「ほら、ここだよ。」
「わあ…!!」
私は驚きで目を見開いた。赤、黄、青、紫、ピンク、オレンジ、白…他にもたくさんの色の花々と、透き通るような青空が目の前に広がっている。夢の世界にいるように美しい光景。私が普段住んでいる場所とは違って、自然そのままの花畑だった。
「すっごく綺麗!!ありがとう、柊月!」
「わっ…ど、どういたしまして。」
私は、感激のあまり柊月に抱きついた。柊月は驚きつつ受け止めてくれる。
「あっちにベンチがあるんだ。少し座って休もうか。」
木陰にあるベンチに腰を下ろすと、涼しい風が吹いて、柊月の綺麗な髪が風に揺れる。と、柊月が少し遠慮しながら口を開いた。

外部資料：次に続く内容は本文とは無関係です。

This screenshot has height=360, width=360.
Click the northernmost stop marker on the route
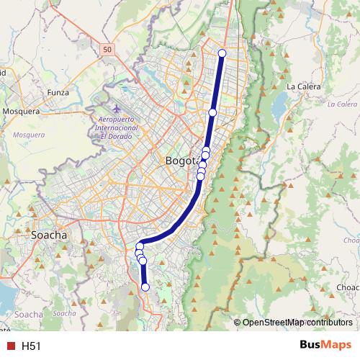point(222,53)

「あの…昨日から、ずっと考えてたんだ。俺は、農家の息子。…一番下の階級だ。一緒にいてはいけないんじゃないかって…。」
「…いいの。私が、柊月と一緒にいたいから。私は…私たちは、茨木結斗の家族だからって、いつも、どこにいっても『普通の女の子』にはなれなかった。でも、柊月は、私のことを1人の女の子として見てくれた。それが嬉しかったんだ。だから、一瞬にいてほしい。」
「…そっか。分かった。じゃあ、もう一つ、言いたいことがある。少しだけ待ってて。」
柊月はベンチを離れて、何かを手にとって戻ってきた。
「…二葉のことが大好きだ。初めて二葉を見た時から…ずっと。俺と、付き合ってほしい。」
柊月の手には、ジャスミンの花が握られていた。花言葉は、『あなたと一緒にいたい』。
「…!!いい、よ。実は私も、初めて会った時…柊月のことが、好きになった。私たち、似たものどうしだね。」
私たちは、並んで風に揺れる花たちを見つめる。私たちの出会いを祝福するように、花は咲き乱れていた。